▸ Input records
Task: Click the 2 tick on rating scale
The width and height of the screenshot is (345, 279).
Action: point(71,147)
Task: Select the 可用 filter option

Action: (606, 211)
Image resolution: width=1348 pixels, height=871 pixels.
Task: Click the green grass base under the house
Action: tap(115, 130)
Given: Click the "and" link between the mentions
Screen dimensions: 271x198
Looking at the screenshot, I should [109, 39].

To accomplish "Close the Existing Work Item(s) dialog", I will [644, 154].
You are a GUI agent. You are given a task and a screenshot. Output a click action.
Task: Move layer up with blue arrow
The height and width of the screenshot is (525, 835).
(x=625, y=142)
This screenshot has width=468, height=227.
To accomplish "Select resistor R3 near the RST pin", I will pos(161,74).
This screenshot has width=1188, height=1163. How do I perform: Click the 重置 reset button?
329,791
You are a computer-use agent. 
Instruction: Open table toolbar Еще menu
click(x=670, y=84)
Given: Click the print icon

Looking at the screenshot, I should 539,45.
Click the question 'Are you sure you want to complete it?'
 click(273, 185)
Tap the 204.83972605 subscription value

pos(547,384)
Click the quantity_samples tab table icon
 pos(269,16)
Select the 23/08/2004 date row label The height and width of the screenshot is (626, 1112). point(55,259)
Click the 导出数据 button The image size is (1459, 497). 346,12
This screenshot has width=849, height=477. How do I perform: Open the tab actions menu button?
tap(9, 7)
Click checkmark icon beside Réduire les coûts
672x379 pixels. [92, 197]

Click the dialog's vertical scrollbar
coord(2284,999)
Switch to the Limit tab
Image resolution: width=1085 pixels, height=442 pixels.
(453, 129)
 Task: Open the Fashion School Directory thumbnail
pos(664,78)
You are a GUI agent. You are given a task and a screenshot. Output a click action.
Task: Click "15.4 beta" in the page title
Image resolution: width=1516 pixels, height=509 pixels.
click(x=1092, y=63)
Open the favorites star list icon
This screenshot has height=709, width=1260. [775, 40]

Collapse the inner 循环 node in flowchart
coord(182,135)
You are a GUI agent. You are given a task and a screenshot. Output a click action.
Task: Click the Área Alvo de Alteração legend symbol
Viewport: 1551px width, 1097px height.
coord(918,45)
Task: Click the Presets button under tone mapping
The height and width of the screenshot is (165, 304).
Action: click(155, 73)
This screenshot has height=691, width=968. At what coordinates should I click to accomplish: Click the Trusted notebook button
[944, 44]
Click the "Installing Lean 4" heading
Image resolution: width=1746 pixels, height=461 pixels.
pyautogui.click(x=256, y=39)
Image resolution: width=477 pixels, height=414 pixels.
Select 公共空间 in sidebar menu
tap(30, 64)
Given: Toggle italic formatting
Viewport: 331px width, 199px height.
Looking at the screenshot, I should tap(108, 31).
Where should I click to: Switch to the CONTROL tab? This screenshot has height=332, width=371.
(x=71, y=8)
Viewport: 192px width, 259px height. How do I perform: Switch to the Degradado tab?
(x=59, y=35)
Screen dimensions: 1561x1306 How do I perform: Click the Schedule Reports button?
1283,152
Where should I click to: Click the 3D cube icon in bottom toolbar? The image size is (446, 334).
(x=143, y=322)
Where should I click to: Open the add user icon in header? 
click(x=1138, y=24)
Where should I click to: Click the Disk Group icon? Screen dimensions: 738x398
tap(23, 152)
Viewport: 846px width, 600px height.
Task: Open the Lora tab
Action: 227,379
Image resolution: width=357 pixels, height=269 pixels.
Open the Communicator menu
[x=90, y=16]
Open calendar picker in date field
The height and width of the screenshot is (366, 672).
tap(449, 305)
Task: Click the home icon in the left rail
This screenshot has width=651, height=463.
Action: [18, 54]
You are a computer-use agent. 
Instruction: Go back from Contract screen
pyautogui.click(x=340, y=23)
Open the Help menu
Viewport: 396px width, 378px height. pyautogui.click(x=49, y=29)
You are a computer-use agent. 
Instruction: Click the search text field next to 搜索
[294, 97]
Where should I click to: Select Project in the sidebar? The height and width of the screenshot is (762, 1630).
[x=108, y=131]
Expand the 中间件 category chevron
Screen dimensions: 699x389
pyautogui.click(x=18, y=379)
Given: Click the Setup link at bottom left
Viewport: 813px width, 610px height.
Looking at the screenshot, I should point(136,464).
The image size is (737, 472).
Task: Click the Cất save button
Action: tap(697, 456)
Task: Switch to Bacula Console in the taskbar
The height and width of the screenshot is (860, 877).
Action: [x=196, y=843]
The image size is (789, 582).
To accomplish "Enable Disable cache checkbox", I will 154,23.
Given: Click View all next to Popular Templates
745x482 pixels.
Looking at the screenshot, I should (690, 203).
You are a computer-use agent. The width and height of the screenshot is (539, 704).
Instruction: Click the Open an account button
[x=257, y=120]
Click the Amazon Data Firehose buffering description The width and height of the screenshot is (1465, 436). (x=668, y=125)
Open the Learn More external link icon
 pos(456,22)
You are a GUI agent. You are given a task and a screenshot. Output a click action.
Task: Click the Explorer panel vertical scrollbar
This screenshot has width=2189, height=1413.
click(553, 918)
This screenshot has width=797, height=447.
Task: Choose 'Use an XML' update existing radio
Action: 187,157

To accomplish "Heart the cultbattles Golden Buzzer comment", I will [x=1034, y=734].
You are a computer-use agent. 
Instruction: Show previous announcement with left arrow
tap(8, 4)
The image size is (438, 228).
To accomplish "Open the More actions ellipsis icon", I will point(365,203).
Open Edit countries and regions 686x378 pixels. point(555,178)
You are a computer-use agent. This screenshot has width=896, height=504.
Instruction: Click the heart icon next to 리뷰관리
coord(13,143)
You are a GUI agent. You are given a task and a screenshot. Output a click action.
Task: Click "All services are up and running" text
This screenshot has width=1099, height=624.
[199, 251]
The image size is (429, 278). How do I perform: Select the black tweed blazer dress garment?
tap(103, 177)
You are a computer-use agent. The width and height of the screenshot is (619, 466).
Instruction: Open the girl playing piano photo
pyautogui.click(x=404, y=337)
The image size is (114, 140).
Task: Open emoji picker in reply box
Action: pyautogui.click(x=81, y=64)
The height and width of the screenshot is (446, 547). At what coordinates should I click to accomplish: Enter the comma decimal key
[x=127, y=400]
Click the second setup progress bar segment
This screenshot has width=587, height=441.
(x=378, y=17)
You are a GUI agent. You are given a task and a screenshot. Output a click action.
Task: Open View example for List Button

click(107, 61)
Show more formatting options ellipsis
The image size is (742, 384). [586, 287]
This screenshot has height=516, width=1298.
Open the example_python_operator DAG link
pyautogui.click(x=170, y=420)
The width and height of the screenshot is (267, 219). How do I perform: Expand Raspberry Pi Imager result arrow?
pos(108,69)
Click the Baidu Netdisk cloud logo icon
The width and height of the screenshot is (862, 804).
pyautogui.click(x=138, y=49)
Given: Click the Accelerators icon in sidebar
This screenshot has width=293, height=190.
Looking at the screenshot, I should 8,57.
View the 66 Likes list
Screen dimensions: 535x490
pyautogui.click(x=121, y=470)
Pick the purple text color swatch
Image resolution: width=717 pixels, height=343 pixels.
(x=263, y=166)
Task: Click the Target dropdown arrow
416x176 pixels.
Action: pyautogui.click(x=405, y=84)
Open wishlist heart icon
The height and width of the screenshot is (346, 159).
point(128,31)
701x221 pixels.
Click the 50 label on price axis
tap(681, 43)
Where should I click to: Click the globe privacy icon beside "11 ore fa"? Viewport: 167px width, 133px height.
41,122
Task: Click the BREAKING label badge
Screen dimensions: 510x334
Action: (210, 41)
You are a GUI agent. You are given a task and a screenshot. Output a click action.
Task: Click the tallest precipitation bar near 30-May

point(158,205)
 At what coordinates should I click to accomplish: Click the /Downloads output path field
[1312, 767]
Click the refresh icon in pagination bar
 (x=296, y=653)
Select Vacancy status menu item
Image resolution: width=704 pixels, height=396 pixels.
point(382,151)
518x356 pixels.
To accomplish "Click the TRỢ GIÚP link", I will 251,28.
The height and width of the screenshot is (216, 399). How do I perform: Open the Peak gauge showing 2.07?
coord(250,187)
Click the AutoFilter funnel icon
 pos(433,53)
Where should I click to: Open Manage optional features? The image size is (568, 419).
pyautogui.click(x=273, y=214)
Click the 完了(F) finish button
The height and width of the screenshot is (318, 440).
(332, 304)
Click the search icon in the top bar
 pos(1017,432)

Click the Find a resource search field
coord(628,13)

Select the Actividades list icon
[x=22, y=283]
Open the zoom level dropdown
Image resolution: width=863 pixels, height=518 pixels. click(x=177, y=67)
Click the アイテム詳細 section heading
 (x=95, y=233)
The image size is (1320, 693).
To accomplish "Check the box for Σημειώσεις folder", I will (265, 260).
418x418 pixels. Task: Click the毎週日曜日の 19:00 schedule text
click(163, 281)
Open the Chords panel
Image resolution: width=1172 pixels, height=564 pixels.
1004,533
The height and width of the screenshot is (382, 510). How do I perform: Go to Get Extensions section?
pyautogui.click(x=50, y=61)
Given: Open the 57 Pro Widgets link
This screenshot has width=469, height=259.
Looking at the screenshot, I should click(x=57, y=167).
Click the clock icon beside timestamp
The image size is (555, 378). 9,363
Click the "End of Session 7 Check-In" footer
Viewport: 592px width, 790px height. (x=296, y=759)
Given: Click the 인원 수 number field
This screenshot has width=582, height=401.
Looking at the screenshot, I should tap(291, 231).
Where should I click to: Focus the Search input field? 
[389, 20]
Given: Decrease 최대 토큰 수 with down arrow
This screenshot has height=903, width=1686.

▸ What the task asks
Count the lines in the data above that contain the string "accomplish", matching case exactly, and reply with only the number.

▸ Written answer
10